Let’s start with an SFH that is rising throughout a galaxy’s lifetime, such as may be expected for high-redshift star forming galaxies. Since we are considering a galaxy with \(M_* = 10^{10}M_\odot\) at z=1, we choose a reasonably high SFR of 10 \(M_\odot/yr\). Since the SFR is rising, we also choose a short \(t_{50}\), since it is rapidly building forming its stars. Running this through the model, we get:

logSFR = 1.0
t50 = 0.6 # t50, lookback time, in Gyr

sfh_tuple = np.hstack([logMstar, logSFR, Nparam, db.scale_t50(t50,redshift)])
sfh, timeax = db.tuple_to_sfh(sfh_tuple, redshift)

fig = db.plot_sfh(timeax, sfh, lookback=True)
plt.title('Rising SFH')
plt.show()

We next consider the case of reasonably steady star formation. This is different from constant star formation, because SFR goes to 0 smoothly as we approach the big bang.
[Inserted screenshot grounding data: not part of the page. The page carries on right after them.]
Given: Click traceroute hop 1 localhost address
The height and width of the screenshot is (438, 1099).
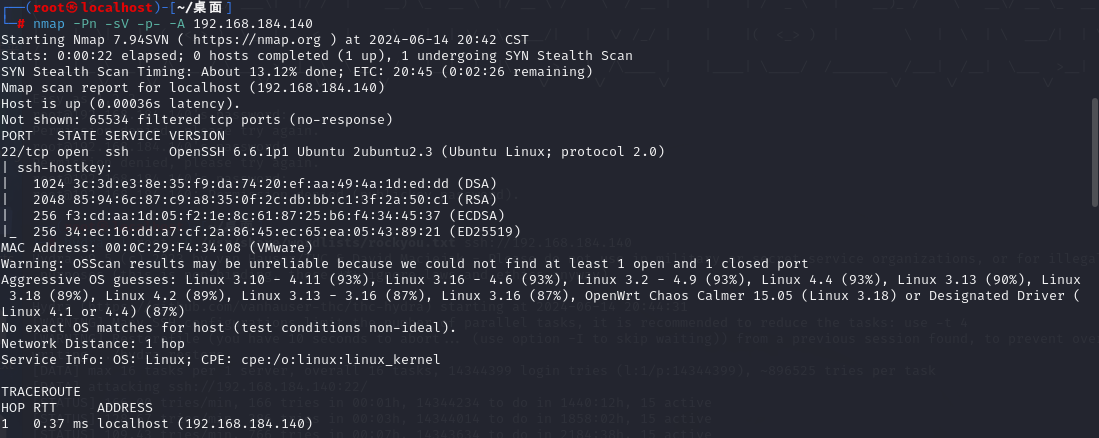Looking at the screenshot, I should 205,423.
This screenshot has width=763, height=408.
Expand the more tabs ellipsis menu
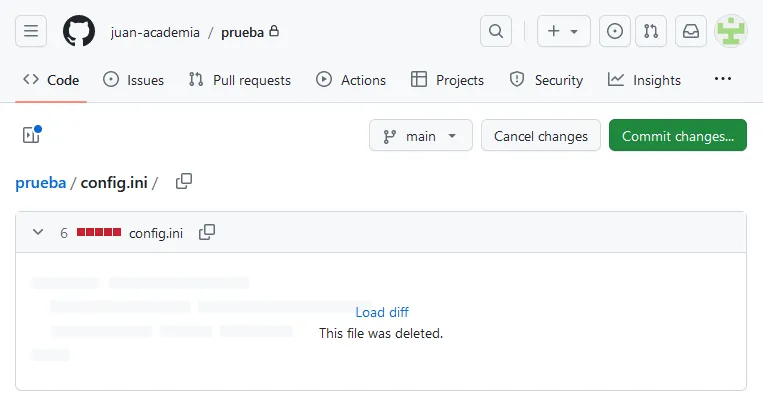tap(722, 79)
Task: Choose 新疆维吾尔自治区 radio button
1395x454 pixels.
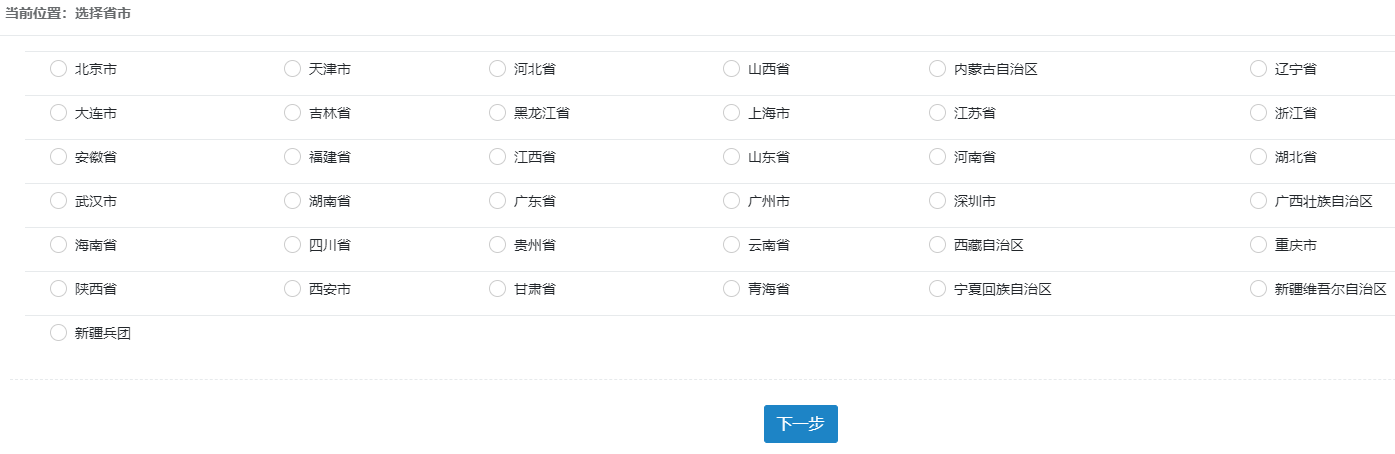Action: click(1258, 289)
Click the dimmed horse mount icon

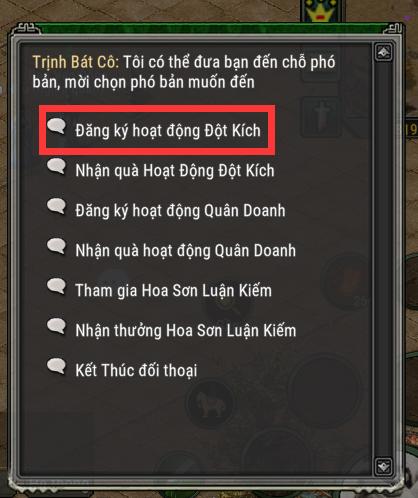point(209,405)
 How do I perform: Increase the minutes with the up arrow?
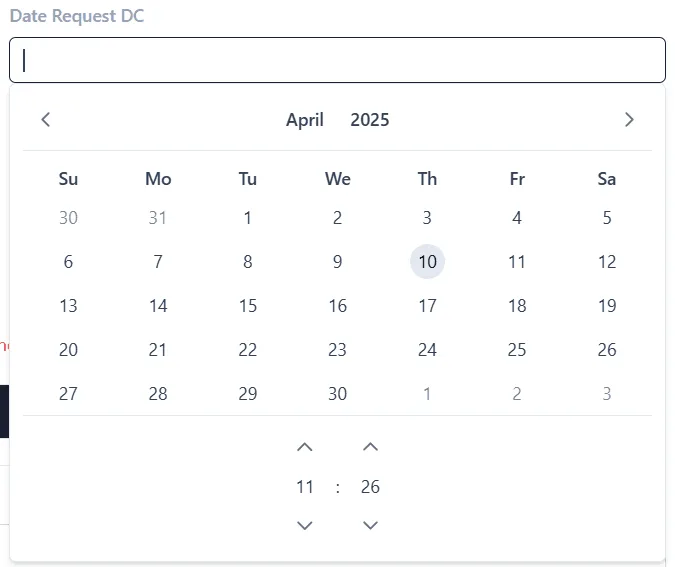(x=370, y=447)
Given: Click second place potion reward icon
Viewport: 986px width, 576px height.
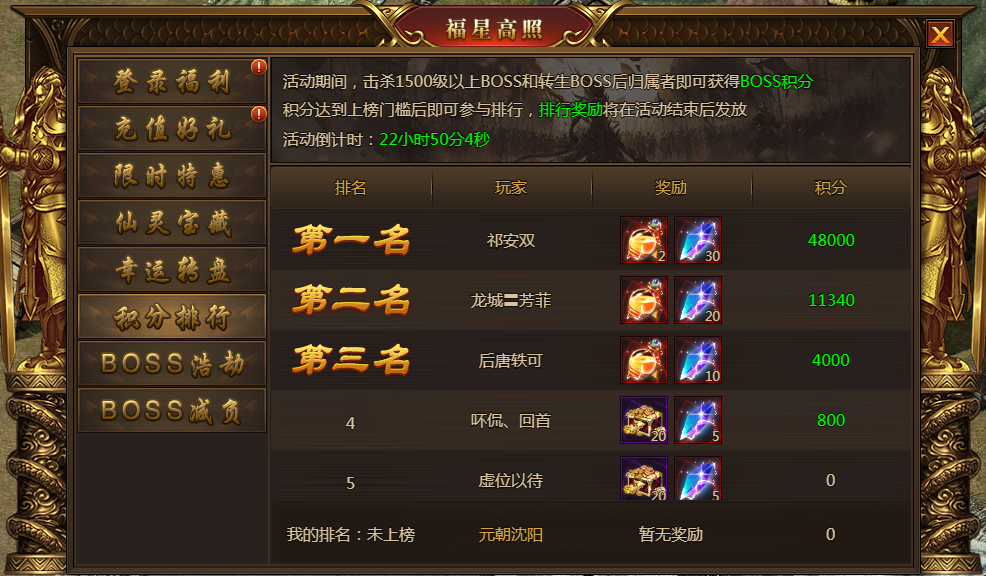Looking at the screenshot, I should [x=644, y=300].
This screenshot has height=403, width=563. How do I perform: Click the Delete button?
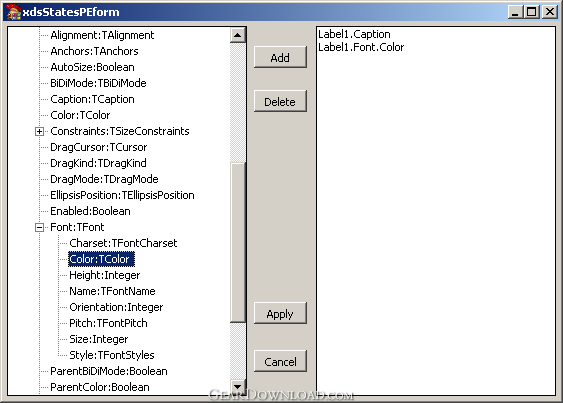280,102
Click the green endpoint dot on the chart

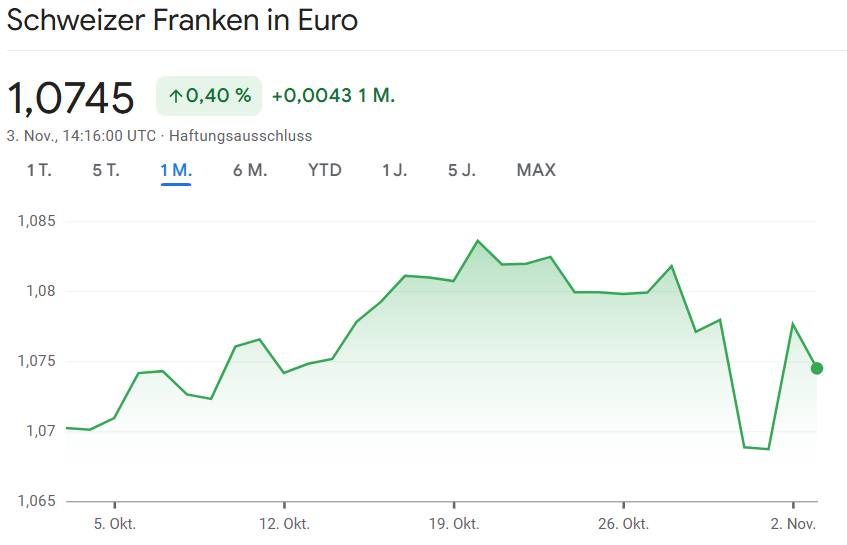pos(817,368)
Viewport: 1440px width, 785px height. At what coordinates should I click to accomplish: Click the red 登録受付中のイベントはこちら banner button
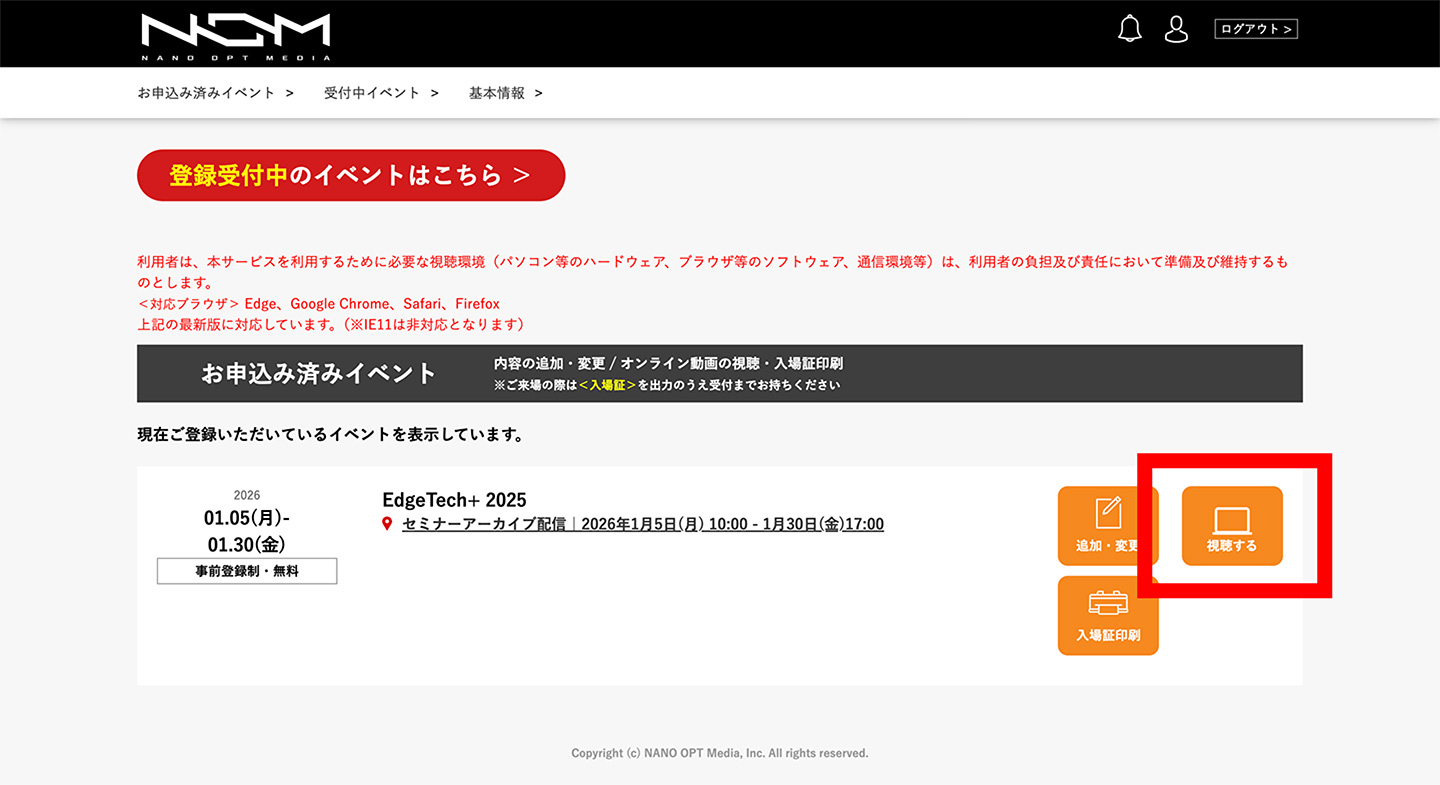click(351, 176)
In this case, we choose an SFR closer to the expected lifetime average for a massive galaxy at z=1, and a \(t_{50}\) close to half the age of the universe at the redshift of observation. Doing this gives us:

logSFR = 0.335
t50 = 2.3 # t50, lookback time, in Gyr

sfh_tuple = np.hstack([logMstar, logSFR, Nparam, db.scale_t50(t50,redshift)])
sfh, timeax = db.tuple_to_sfh(sfh_tuple, redshift)

fig = db.plot_sfh(timeax, sfh, lookback=True)
plt.title('Steady SFH')
plt.show()

We now look at the class of quenched and quenching galaxies.

For the post-starburst SFH, we create a similar setup to the rising SFH, but with a low SFR at the time of observation. Since the galaxy still formed a lot of stars in the recent past but is not doing so now, this creates the distinctive post-starburst shape.

logSFR = 0.5
t50 = 0.6 # t50, lookback time, in Gyr

sfh_tuple = np.hstack([logMstar, logSFR, Nparam, db.scale_t50(t50,redshift)])
sfh, timeax = db.tuple_to_sfh(sfh_tuple, redshift)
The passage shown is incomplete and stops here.